In this example, forward() delegates execution of cell_f to another thread, while it continues to execute cell_b. This causes the execution of both the cells to be overlapped with each other.

Running the script again with this simple modification yields a runtime of 1.71 seconds for an improvement of 17%!

## Aside: Visualizing Parallelism¶

We’re not done optimizing our model but it’s worth introducing the tooling we have for visualizing performance. One important tool is the PyTorch profiler.

Let’s use the profiler along with the Chrome trace export functionality to visualize the performance of our parallelized model:

with torch.autograd.profiler.profile() as prof:
ens(x)
prof.export_chrome_trace('parallel.json')


This snippet of code will write out a file named parallel.json. If you navigate Google Chrome to chrome://tracing, click the Load button, and load in that JSON file, you should see a timeline like the following:

The horizontal axis of the timeline represents time and the vertical axis represents threads of execution. As we can see, we are running two lstm instances at a time. This is the result of our hard work parallelizing the bidirectional layers!

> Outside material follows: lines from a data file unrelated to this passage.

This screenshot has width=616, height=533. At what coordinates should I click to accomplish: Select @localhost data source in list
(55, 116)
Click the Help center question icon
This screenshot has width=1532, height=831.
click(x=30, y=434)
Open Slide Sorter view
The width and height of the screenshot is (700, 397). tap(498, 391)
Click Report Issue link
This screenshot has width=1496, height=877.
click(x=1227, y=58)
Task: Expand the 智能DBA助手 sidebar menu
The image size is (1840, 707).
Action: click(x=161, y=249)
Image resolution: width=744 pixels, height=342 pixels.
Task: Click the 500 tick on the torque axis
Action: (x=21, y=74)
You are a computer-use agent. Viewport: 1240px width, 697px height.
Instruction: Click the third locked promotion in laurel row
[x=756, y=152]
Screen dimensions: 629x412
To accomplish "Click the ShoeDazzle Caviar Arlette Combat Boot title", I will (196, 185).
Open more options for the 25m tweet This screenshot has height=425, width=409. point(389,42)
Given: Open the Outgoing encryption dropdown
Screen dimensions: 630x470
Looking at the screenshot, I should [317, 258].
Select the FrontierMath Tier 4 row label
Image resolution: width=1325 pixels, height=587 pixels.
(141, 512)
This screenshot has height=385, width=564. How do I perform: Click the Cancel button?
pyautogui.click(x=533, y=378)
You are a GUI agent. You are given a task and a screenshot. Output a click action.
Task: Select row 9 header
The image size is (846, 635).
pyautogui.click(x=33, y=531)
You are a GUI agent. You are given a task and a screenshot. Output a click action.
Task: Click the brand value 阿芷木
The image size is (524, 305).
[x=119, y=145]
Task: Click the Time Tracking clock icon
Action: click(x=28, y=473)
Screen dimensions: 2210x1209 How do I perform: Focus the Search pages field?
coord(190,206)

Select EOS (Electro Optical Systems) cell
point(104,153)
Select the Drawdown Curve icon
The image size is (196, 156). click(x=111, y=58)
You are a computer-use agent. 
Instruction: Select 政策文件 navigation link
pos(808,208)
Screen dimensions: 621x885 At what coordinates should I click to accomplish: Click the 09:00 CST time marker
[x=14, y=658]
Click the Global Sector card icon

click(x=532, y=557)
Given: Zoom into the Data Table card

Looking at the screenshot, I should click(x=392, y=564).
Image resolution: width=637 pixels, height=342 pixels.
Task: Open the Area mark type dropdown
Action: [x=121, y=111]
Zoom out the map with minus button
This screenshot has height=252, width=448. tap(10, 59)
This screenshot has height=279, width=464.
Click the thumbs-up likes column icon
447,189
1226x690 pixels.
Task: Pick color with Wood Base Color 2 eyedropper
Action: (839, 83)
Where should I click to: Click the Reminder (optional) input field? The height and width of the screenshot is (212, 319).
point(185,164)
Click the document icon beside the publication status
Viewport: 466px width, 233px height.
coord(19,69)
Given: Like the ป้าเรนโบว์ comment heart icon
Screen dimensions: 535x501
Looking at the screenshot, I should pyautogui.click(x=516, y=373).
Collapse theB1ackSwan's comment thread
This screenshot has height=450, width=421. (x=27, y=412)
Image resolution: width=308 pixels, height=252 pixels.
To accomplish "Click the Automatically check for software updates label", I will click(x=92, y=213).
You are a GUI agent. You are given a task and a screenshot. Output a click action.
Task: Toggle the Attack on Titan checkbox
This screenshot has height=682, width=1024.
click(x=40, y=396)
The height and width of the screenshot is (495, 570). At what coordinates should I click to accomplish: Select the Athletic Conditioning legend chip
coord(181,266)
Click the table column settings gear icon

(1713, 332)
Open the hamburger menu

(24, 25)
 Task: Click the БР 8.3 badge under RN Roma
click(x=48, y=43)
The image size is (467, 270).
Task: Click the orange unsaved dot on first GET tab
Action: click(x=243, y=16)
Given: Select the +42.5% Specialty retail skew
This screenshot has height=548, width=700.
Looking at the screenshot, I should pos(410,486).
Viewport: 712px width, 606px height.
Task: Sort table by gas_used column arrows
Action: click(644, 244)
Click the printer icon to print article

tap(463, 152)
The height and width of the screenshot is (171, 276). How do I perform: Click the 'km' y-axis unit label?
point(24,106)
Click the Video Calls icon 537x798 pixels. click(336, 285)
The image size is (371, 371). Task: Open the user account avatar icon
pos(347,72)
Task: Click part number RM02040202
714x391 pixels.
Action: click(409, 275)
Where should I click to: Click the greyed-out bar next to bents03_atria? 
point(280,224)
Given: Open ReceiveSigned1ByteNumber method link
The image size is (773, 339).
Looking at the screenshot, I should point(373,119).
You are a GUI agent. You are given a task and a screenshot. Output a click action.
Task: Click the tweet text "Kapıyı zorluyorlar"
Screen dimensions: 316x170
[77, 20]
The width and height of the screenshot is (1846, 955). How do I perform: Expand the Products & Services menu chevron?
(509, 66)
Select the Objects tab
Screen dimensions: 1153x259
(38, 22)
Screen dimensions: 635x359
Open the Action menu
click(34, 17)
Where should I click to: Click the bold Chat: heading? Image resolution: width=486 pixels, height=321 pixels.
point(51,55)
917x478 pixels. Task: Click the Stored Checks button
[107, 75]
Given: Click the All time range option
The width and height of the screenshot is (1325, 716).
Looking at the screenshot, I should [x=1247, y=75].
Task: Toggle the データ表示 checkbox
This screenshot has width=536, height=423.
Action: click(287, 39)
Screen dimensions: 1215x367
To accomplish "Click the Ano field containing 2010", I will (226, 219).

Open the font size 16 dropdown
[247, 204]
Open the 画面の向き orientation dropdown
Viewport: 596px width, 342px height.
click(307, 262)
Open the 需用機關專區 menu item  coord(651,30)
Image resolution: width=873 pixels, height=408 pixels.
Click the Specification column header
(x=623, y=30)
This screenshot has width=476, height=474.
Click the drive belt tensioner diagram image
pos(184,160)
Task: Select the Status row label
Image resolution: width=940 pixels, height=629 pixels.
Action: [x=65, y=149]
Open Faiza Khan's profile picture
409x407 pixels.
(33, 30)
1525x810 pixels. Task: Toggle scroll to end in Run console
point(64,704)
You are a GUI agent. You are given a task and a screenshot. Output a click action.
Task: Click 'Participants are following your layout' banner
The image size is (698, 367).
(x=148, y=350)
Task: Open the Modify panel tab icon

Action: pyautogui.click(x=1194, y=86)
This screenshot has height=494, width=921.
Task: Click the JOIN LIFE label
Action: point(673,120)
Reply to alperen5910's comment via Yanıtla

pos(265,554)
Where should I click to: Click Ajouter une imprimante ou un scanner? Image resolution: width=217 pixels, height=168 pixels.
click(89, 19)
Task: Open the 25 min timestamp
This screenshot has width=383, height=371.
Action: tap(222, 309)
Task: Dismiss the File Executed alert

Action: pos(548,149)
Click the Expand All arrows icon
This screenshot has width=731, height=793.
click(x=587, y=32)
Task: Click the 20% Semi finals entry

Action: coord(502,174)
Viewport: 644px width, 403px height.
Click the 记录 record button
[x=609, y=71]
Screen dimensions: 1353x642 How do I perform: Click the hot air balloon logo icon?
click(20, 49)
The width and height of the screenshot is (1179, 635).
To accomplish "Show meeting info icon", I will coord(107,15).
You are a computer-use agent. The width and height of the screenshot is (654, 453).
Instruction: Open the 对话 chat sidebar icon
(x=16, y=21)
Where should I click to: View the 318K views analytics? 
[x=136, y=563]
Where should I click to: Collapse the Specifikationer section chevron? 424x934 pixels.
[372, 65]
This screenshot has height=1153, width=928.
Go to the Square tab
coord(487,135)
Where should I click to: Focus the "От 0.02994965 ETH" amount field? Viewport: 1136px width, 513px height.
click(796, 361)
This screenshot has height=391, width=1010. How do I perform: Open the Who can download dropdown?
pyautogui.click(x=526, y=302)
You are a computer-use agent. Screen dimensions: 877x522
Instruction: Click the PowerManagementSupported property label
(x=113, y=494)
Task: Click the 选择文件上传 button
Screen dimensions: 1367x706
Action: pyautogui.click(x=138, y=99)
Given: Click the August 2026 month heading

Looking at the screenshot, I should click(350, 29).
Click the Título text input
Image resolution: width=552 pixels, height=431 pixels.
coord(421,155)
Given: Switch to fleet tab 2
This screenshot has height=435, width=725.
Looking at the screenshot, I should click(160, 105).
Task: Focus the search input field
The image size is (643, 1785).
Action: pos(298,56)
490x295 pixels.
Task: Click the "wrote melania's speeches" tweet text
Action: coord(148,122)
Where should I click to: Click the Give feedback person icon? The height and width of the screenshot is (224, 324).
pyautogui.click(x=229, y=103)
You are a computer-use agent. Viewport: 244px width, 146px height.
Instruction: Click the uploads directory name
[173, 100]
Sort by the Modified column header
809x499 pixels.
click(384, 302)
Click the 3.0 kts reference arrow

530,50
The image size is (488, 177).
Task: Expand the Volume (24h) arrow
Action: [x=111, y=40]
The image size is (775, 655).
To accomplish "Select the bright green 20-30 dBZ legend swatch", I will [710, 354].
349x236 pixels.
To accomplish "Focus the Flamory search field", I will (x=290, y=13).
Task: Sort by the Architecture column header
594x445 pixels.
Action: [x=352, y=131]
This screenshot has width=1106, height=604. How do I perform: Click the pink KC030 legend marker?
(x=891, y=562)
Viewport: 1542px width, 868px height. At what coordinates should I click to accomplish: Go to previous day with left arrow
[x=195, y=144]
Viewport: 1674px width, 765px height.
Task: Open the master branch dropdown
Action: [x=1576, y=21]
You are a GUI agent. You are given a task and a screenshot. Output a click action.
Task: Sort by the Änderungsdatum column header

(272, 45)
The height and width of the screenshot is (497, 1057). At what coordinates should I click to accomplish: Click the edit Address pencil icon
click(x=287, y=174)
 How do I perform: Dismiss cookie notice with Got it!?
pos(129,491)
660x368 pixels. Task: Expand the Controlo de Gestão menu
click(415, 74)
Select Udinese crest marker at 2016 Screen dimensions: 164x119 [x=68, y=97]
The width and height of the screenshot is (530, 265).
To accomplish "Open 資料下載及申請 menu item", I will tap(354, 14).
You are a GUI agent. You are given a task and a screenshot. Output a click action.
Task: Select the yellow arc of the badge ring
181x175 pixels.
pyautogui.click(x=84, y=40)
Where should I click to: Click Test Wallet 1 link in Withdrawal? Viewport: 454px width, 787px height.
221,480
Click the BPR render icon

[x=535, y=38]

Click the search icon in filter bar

## Parallelizing Models in the Ensemble¶

You may have noticed that there is a further parallelization opportunity in our code: we can also run the models contained in LSTMEnsemble in parallel with each other. The way to do that is simple enough, this is how we should change the forward method of LSTMEnsemble:

def forward(self, x : torch.Tensor) -> torch.Tensor:
# Launch tasks for each model
futures : List[torch.jit.Future[torch.Tensor]] = []
for model in self.models:
futures.append(torch.jit.fork(model, x))

# Collect the results from the launched tasks
results : List[torch.Tensor] = []
for future in futures:
results.append(torch.jit.wait(future))



Or, if you value brevity, we can use list comprehensions:

def forward(self, x : torch.Tensor) -> torch.Tensor:
futures = [torch.jit.fork(model, x) for model in self.models]
results = [torch.jit.wait(fut) for fut in futures]

With this small update, the script runs in 1.4 seconds, for a total speedup of 32%! Pretty good for two lines of code.
We can now see that all LSTM instances are being run fully in parallel.
In this tutorial, we learned about fork() and wait(), the basic APIs for doing dynamic, inter-op parallelism in TorchScript. We saw a few typical usage patterns for using these functions to parallelize the execution of functions, methods, or Modules in TorchScript code. Finally, we worked through an example of optimizing a model using this technique and explored the performance measurement and visualization tooling available in PyTorch.